The change at the top comes as the weekly has become even more cash strapped. Recently, staffers making a certain amount on the editorial side had their pay slashed five percent, and the paper laid off employees in the accounting and payroll departments in recent weeks, according to sources.

Such financial pressures on the paper have led many to speculate Kushner is either shopping the paper or seeking partnerships. Kushner denied the paper was for sale. As for talks with Huffington Post and Politico, Kushner said he had talks with both, as well as “about 40” different Web properties, but stressed those conversations were to discuss Web partnerships to share content. “None of them ever involved cash,” he said.

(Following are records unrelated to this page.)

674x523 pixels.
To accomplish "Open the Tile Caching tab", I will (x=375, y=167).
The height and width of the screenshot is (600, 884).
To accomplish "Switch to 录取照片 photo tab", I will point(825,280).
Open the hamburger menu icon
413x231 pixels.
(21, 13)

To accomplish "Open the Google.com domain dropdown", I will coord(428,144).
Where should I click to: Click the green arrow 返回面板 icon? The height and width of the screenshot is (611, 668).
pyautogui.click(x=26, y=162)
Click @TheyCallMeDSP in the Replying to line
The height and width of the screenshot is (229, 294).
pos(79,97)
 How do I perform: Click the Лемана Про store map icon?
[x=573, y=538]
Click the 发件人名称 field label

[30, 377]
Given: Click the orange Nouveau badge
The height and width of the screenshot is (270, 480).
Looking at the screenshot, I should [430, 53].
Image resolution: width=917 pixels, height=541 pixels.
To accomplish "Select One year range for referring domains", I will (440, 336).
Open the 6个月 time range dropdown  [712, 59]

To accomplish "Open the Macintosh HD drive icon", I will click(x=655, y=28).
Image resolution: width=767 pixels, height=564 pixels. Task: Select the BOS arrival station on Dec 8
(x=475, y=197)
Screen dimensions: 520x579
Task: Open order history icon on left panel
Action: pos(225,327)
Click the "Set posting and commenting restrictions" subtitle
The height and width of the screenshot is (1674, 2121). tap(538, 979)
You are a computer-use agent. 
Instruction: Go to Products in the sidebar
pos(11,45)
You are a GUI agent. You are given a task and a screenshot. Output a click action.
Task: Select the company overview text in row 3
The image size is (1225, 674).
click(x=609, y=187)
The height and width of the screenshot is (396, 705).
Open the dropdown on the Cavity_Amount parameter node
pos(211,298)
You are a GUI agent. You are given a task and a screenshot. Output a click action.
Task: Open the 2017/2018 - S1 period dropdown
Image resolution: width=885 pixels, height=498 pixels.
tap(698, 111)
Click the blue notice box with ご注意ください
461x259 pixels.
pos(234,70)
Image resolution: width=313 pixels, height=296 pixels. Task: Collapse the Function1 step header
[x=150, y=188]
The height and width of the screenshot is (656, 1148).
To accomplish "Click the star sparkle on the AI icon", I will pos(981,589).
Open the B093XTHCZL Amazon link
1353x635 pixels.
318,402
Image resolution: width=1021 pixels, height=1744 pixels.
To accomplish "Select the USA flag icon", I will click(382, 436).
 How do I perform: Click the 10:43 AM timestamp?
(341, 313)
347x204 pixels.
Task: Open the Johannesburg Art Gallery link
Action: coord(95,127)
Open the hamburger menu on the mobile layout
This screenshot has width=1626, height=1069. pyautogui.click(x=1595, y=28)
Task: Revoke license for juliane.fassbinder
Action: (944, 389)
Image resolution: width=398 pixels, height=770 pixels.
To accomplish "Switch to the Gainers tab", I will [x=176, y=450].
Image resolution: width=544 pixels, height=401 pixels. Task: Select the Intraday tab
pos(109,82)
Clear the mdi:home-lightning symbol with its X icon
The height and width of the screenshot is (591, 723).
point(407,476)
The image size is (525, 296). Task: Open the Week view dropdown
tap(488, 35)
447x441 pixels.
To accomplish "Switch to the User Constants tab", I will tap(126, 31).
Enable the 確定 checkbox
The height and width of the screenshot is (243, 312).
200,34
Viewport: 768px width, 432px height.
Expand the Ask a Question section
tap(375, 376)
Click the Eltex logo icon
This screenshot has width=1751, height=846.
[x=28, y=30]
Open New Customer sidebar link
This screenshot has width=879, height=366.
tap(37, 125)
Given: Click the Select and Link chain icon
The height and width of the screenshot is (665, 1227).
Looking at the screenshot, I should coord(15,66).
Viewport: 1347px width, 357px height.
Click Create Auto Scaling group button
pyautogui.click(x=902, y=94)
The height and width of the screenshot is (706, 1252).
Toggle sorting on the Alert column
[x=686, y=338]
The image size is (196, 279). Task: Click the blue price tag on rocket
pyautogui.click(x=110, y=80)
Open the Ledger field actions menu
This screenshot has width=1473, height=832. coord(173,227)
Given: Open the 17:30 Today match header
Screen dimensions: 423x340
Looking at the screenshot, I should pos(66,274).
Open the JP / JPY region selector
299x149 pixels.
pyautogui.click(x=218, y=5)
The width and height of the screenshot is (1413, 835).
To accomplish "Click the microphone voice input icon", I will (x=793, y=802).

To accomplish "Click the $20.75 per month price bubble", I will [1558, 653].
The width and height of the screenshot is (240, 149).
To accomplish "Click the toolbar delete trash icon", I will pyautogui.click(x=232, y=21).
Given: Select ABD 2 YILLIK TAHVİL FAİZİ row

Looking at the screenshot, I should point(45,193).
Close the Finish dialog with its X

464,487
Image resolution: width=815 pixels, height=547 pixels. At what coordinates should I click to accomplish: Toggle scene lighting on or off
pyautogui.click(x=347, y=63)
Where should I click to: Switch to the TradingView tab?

Sources said talks with the Huffington Post went nowhere and have ended.

— Stephanie D. Smith and Jacob Bernstein



BUT ARE THEY LOOKING AT THE ADS?: Time spent on social networking and video sites has grown dramatically during the past few years, according to a new report from the Nielsen Company. The report found that during the last year alone, time spent on sites such as Facebook surged 73 percent. And in February, social network usage exceeded e-mail for the first time. There have been 87 percent more online social media users than in 2003, with 883 percent more time devoted to those sites. Time spent on video sites has also shot up almost 2,000 percent since 2003 and the number of Americans frequenting online video destinations has increased 339 percent during the past six years. Unique viewers of online video rose 10 percent during the last year, the number of streams grew 41 percent and the total minutes spent with online video increased 71 percent.

— Amy Wicks



BLEAK HOUSE: To anyone worried about a future in the media business, Atlantic columnist and reality TV savant Michael Hirschorn summed up the predicament rather brutally: “If you’re Seymour Hersh, you’re fine. If you’re writing captions for Glamour, you’re not.”

Hirschorn’s argument, made at an Atlantic dinner Tuesday evening, was that quality investigative reporting would find a way to be paid for, even as the institutions that have traditionally supported it unravel. But Hirschorn’s interlocutor, the magazine’s blogger and writer Andrew Sullivan, was reluctant to say media companies should start charging for content. “It would mean a dramatic shrinkage in your readership,” he said. “Today, there’s no barrier of entry to being a media entity, and the ‘authorita’ of existing institutions is hanging in the air. Everybody is suddenly their equal, and there’s too much competition to suddenly draw lines around content. The revolution is too big.”

As for original reporting, he said, it would be more “direct”: “testimony from people already there, raw data already available.” He noted that key findings in the torture memos released by the Obama administration were spotted by a blogger before The New York Times. Foreign reporting, he said, could come from directly accessing foreign news sources online.

Sullivan does, however, still read The New York Times “on dead tree.”